Cinéma et télévision
Bien qu'essentiellement présent au théâtre, Richard Fontana a aussi joué au cinéma et à la télévision. On le voit notamment dans le film Divine (1975, de Dominique Delouche), où il interprète Olivier. À la télévision, il apparaît de 1972 à 1982 dans plusieurs séries et téléfilms français : Les Boussardel (1972), 1788 (1978), La Peau de chagrin (1980, d’après Balzac), Noires sont les galaxies (1981) ou La Sorcière (1982), entre autres.
Richard Fontana en Horace Bianchon, dans La Peau de chagrin, 1980.
Style de jeu et réputation
Fontana s’est rapidement distingué par un jeu physique, énergique et intense. Selon un critique du Monde, "Richard Fontana était un acrobate, un sportif, un acteur physique, à la fois extériorisé et intense, inattendu". Cette exubérance vient du fait qu’il infuse ses rôles d’une grande vitalité : en 1984 Grüber exploite ainsi son timbre pour faire évoluer la voix de son Titus de Bérénice (d’abord "ténor sonore", puis "blanche, sans corps"). Un autre journal souligne qu’il excelle également dans les registres plus subtils : dans Le Songe d’une nuit d’été, il joue Puck avec légèreté et agilité, tandis que dans Polyeucte de Corneille il impose une présence "noble" et tourmentée.
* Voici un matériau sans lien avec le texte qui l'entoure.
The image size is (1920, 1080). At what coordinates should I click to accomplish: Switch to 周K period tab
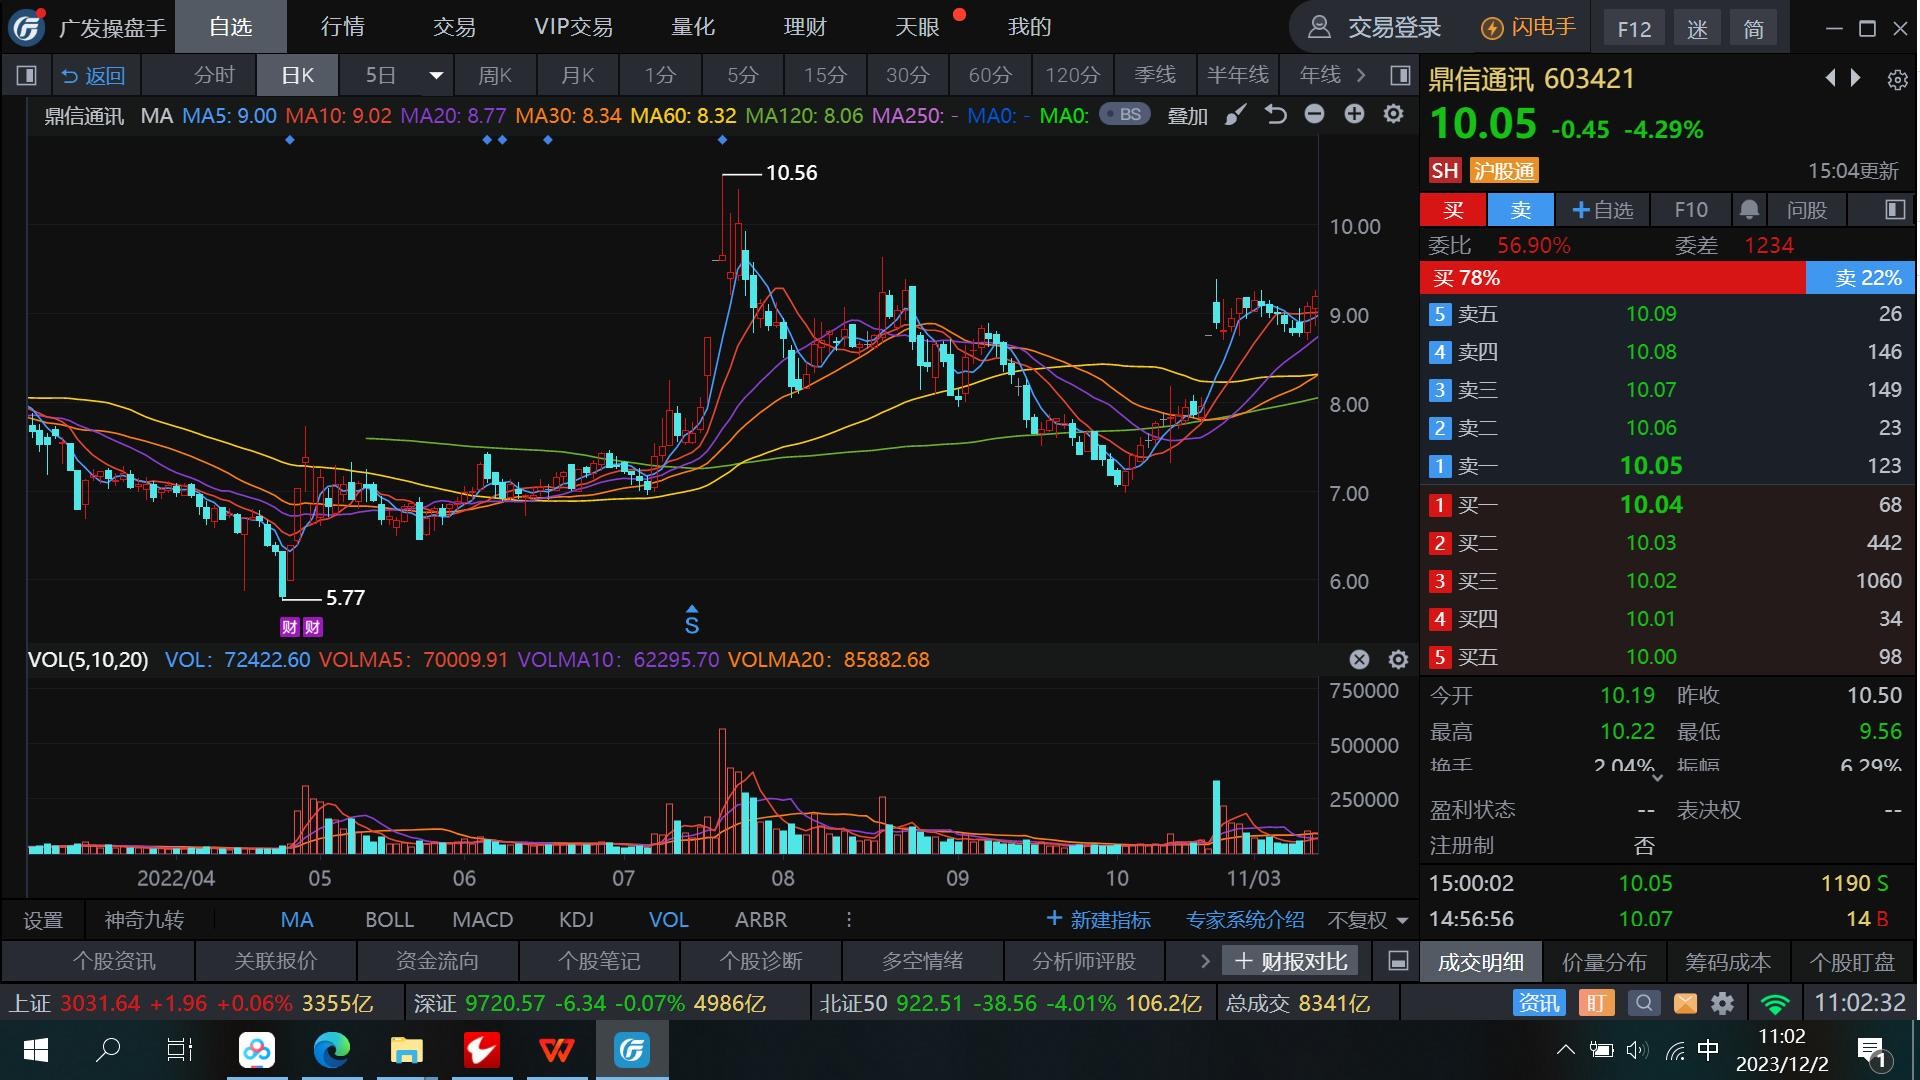click(x=495, y=75)
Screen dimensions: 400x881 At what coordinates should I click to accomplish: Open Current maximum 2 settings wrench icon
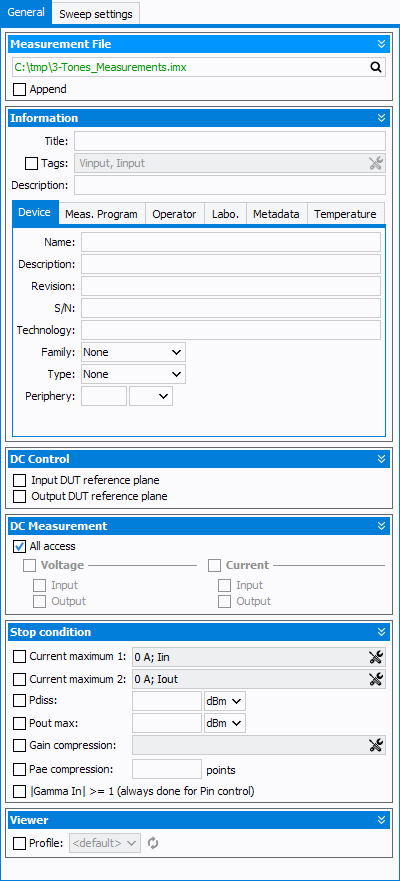click(x=375, y=679)
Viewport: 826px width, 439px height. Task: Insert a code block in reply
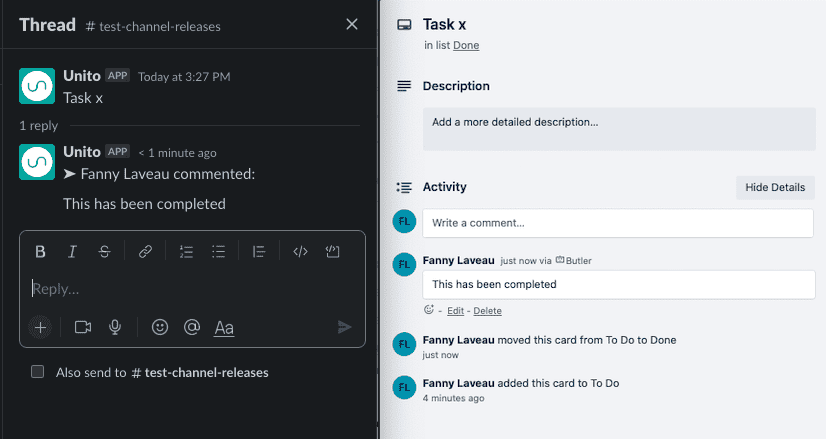point(332,252)
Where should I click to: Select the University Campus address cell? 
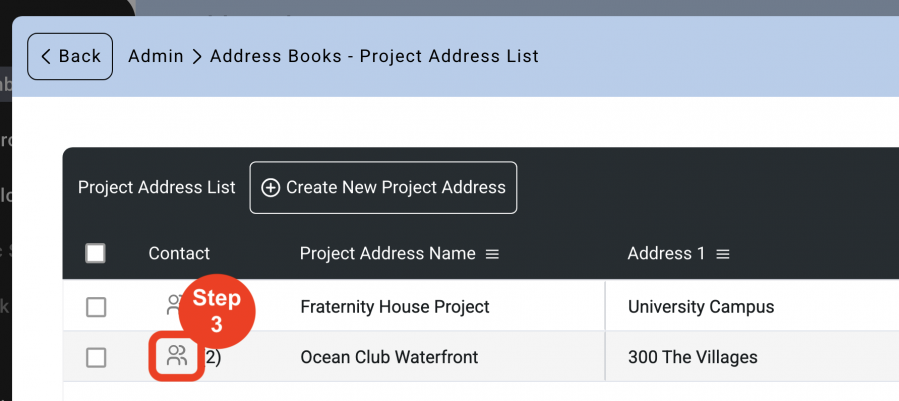701,307
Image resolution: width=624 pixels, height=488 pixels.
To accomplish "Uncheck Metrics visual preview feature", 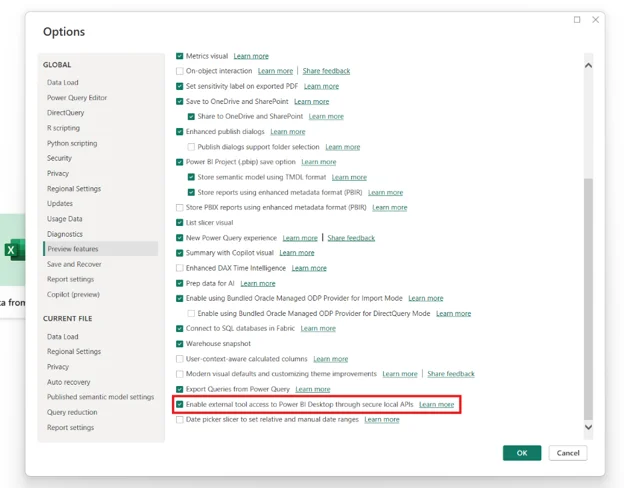I will pyautogui.click(x=179, y=56).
En somme, sa réputation auprès des pairs est celle d’un comédien complet, capable de passer du comique au tragique avec brio.
Richard Fontana a reçu le Prix Gérard-Philipe de la Ville de Paris en 1981 (Grand Prix de la Ville) pour saluer sa performance scénique précoce. La même année, le directeur général de la Comédie-Française propose sa nomination au statut de sociétaire, effective en 1983. Ces honneurs attestent de son impact rapide sur la vie théâtrale. Son apport se mesure aussi aux rôles qu’il a créés ou popularisés : par exemple, il fut l’un des premiers acteurs français à porter à la scène contemporaine La Nuit juste avant les forêts de Koltès (voix unique, 1980), ainsi qu’à introduire Greek de Steven Berkoff (Œdipe loubard) sur une scène parisienne. Après son décès, la Comédie-Française a même interrompu la représentation du Bal masqué de Lermontov par respect, attestant de l’estime dont il jouissait. Il reste dans les mémoires comme une vedette de la "Maison de Molière", qui a enrichi le théâtre français de ses incarnations passionnées.
Richard Fontana décède prématurément la nuit du 25 au 26 juin 1992 à l’hôpital Rothschild, dans le douzième arrondissement de Paris, "après une longue maladie" (probablement des suites du SIDA). Il était âgé de 41 ans. Son décès soudain provoque l’émotion du monde du théâtre, qui le surnommait "le prince du théâtre", avant de l'oublier (par le grand public en tout cas), lui qui l’avait pourtant tant acclamé. Aucun détail familial particulier n’est rapporté dans la presse : sa vie semble entièrement dédiée à la scène.